W niedzielę Magdalena Narożna gościła w "Pytaniu na śniadanie". Liderka zespołu "Piękni i młodzi" zachwalała swojego nowego partnera, z którym zna się już od ponad 20 lat.
On ma wszystko, czego potrzebuje kobieta. Jest przede wszystkim dobry, bardzo mnie szanuje i kocha. Jest ze mną w trudnych chwilach, zawsze mogę na nim polegać i czuję się przy nim bardzo, bardzo bezpiecznie - komplementowała Narożna.
Podczas takiej rozmowy wątek planowanego ślubu był nieunikniony. Jak się okazuje, coś jest na rzeczy. Magda przyznała, że jeśli wszystko będzie się układać tak dobrze, jak teraz, to z pewnością stanie ponownie na ślubnym kobiercu. Przy okazji zdradziła, że jest już zaręczona.

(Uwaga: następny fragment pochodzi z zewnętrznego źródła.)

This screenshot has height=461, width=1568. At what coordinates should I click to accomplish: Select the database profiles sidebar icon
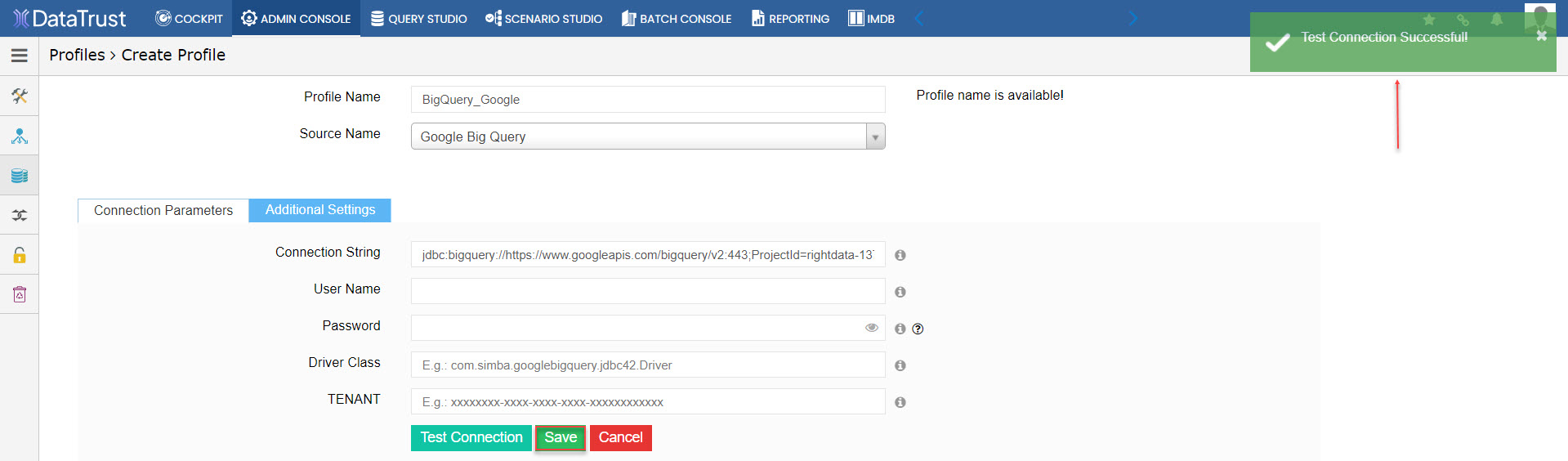tap(20, 176)
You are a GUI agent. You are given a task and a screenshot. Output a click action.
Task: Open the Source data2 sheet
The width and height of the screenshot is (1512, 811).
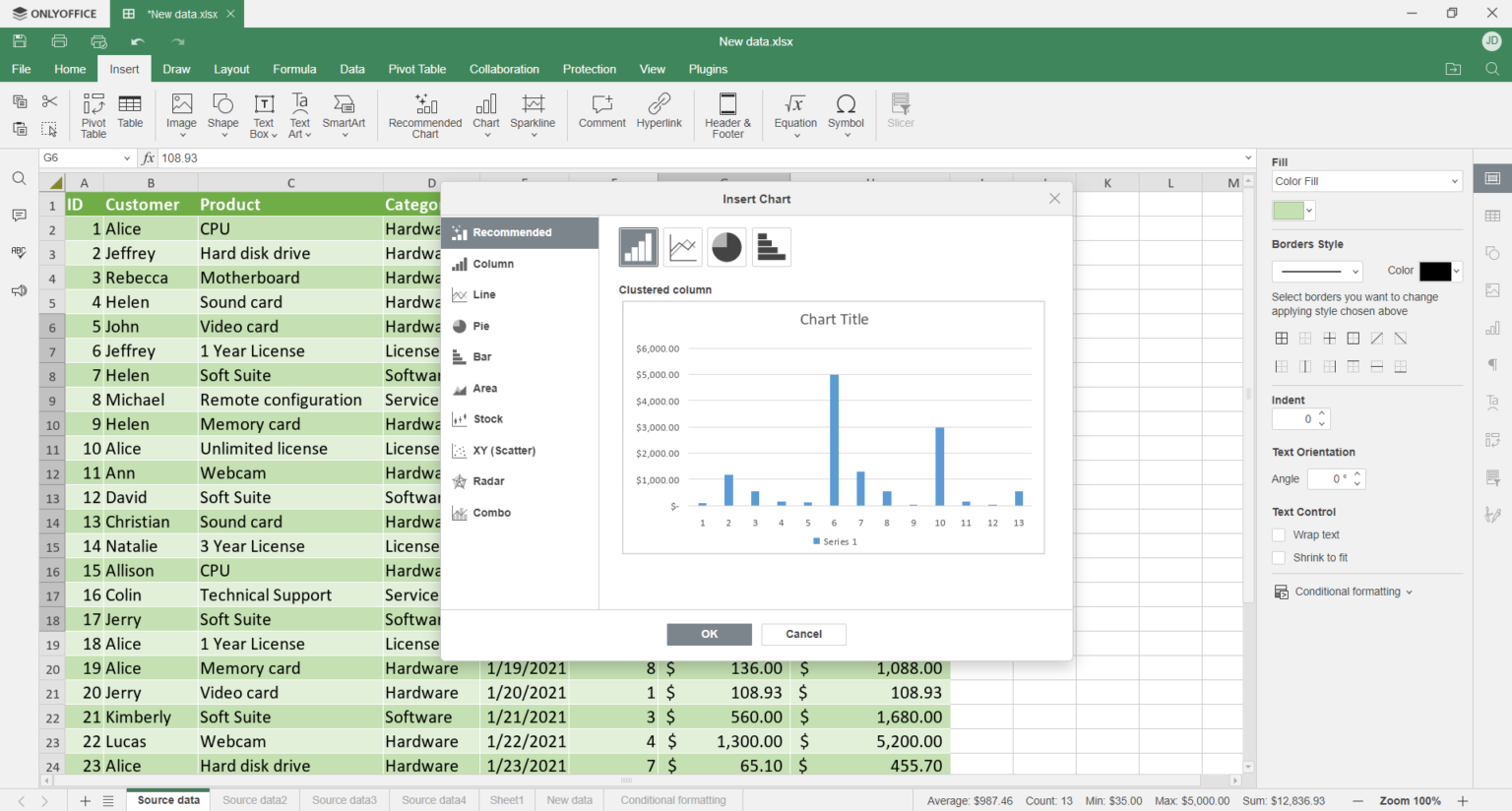point(254,799)
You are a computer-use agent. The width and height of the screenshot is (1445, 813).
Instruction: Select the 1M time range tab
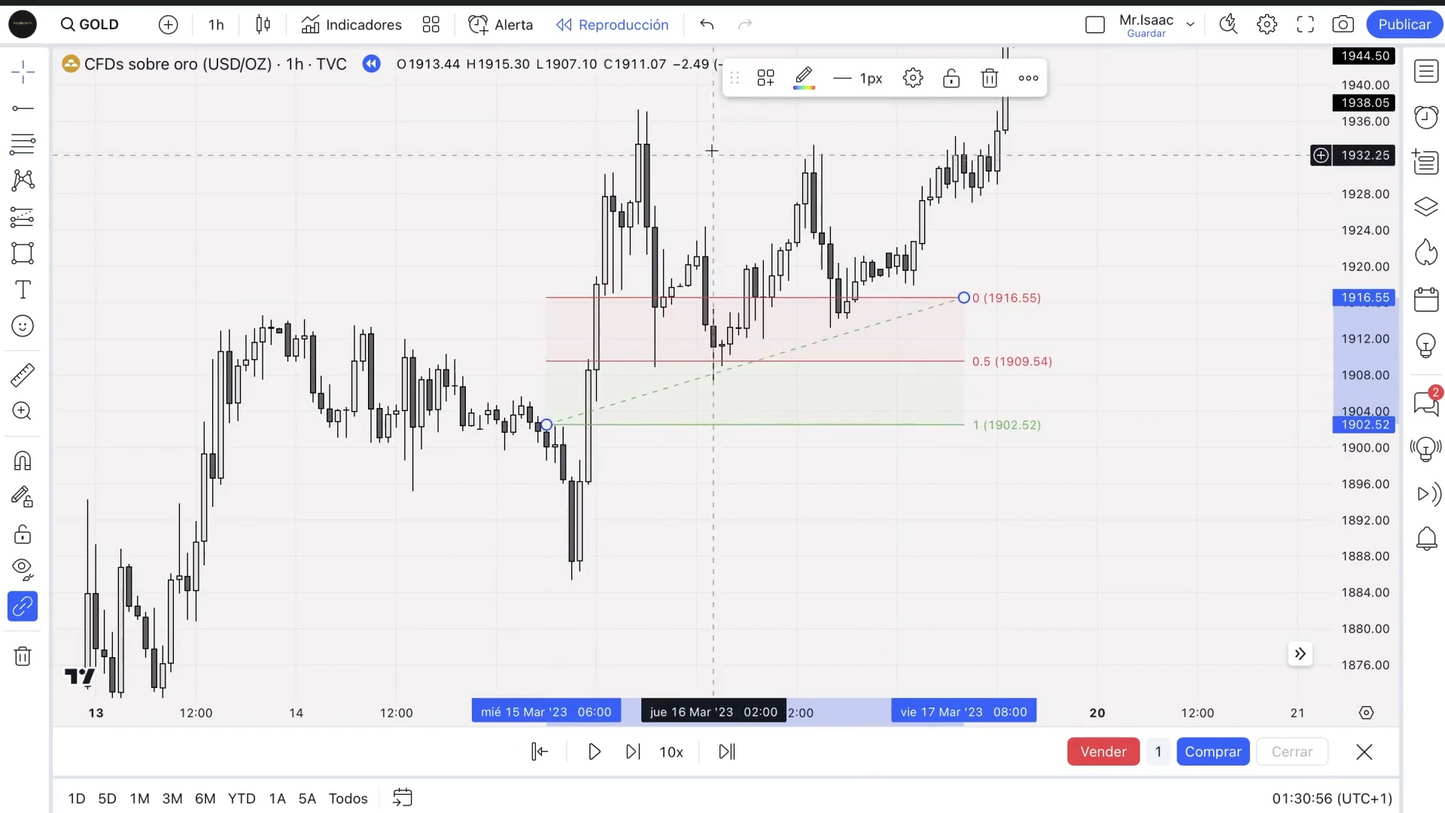[139, 798]

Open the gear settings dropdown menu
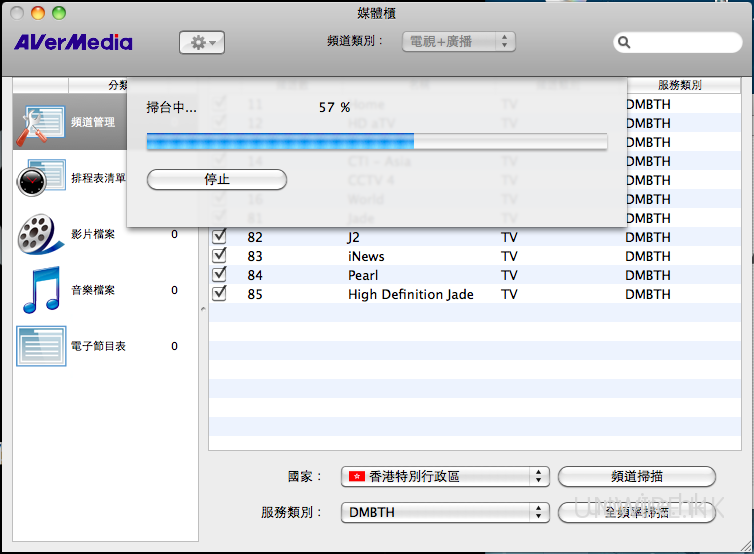coord(202,43)
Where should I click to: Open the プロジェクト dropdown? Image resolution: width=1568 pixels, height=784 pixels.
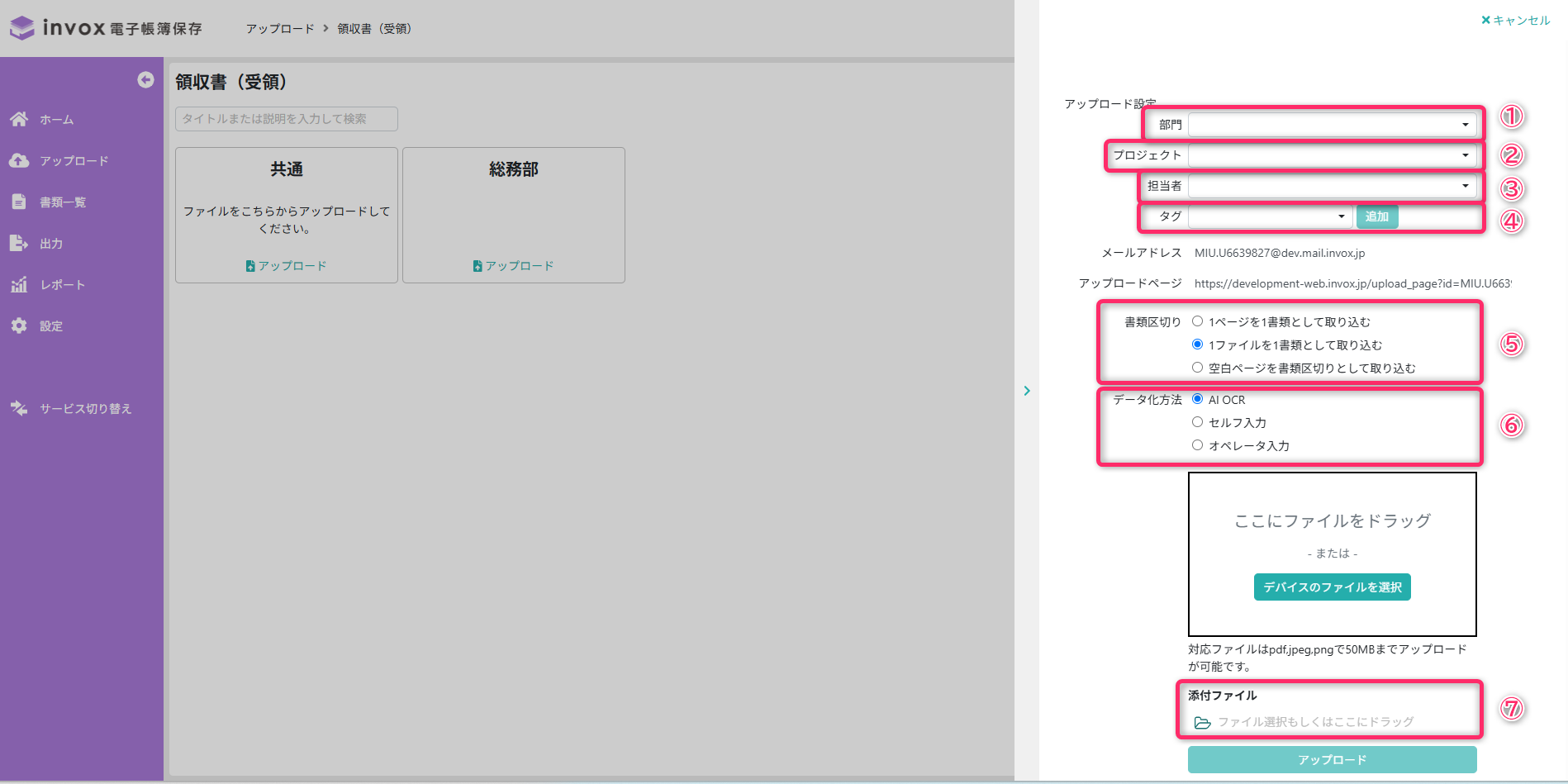pyautogui.click(x=1332, y=155)
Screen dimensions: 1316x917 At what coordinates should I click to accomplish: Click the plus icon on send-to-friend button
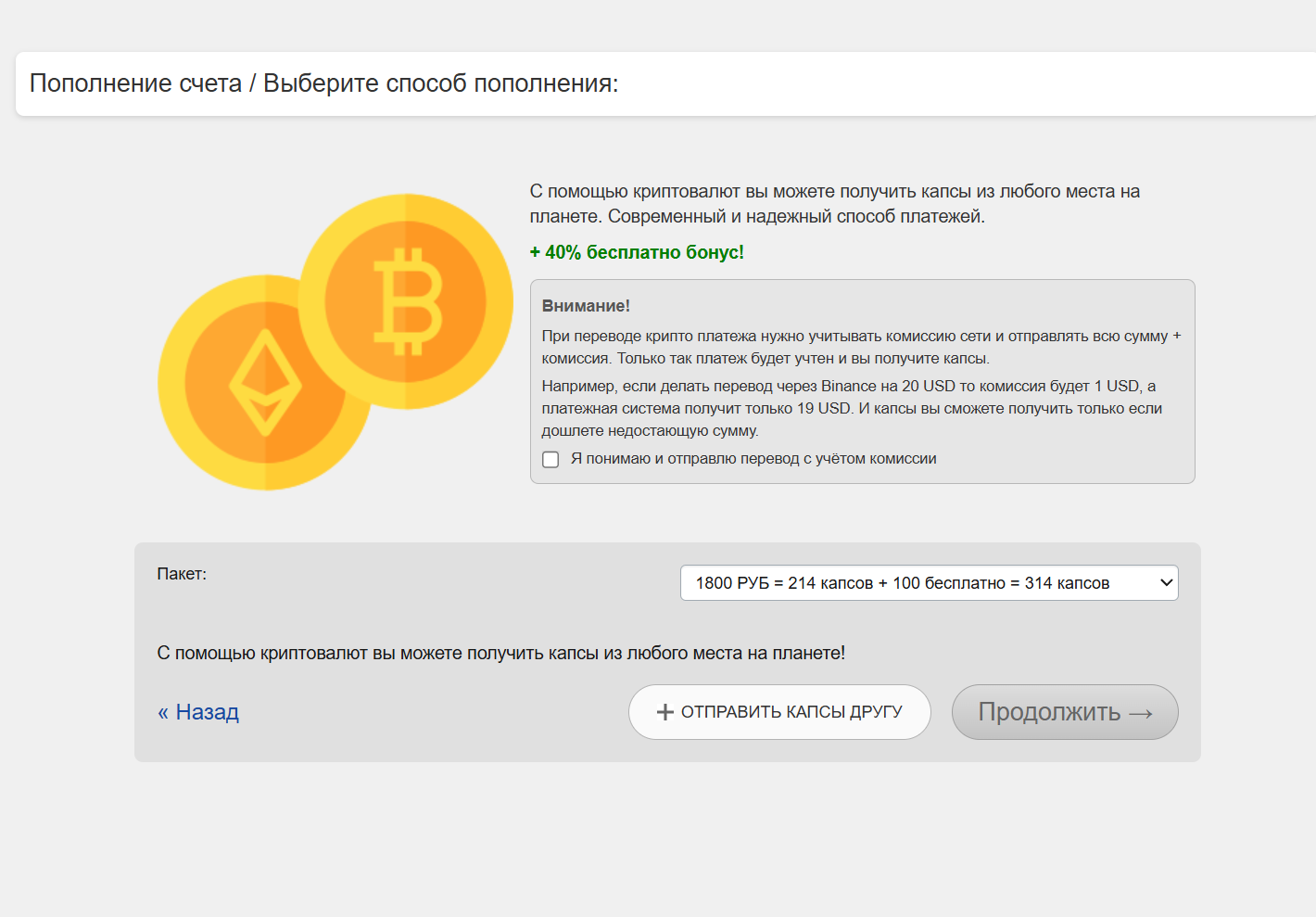pyautogui.click(x=664, y=712)
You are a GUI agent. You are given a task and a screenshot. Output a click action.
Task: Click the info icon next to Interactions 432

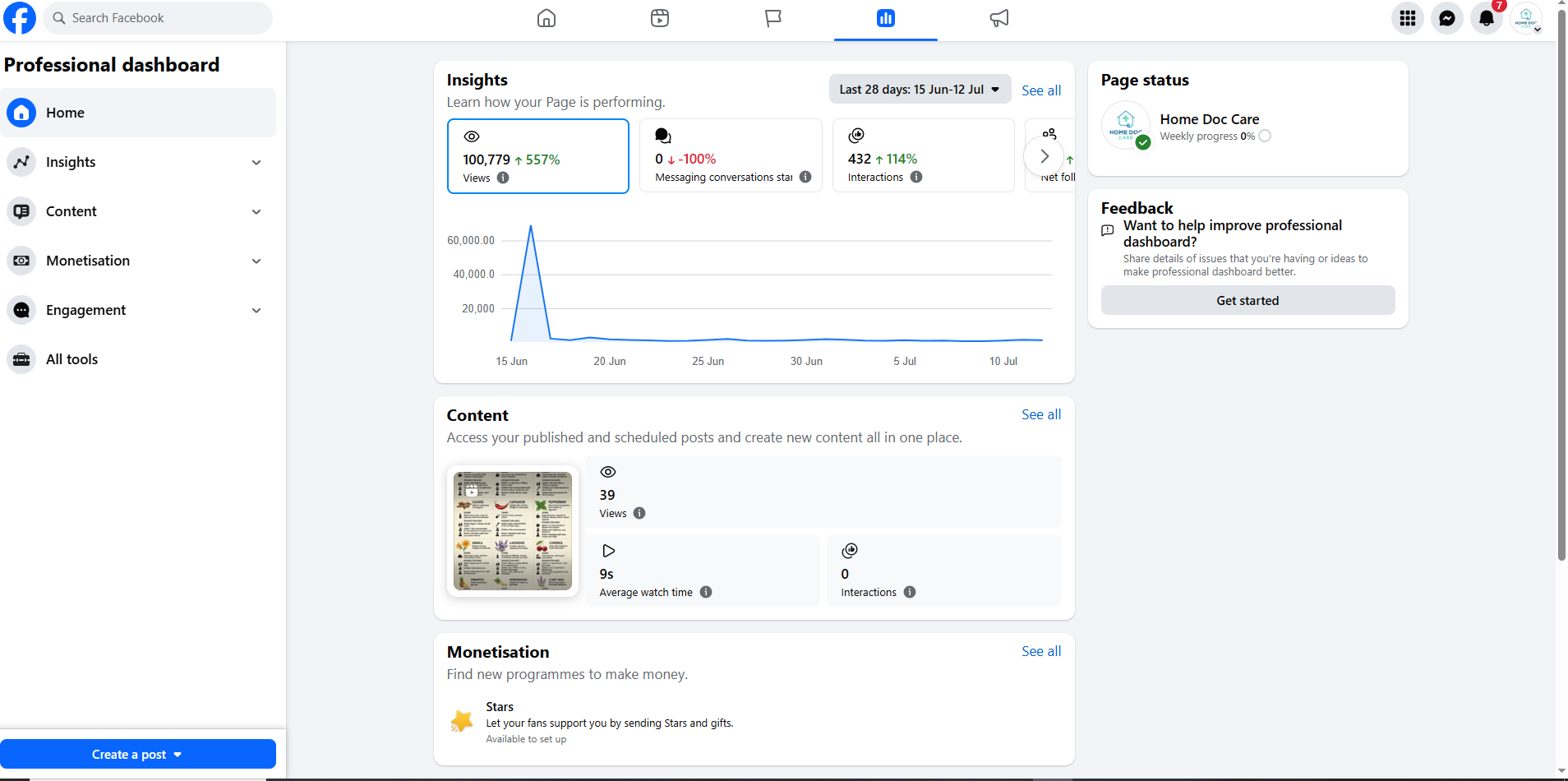point(916,177)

Były zaręczyny, jeszcze nikt o tym nie wie, ale były. Tylko rodzina wie. Zaskoczył mnie niemiłosiernie. Do tej pory się śmieję, że po prostu potknął się i znalazł ten pierścionek i jak już klęknął i spojrzałam na niego takim wzrokiem, to już musiał się zapytać - mówiła podekscytowana Magdalena.
Myślicie, że były małżonek jej pogratuluje?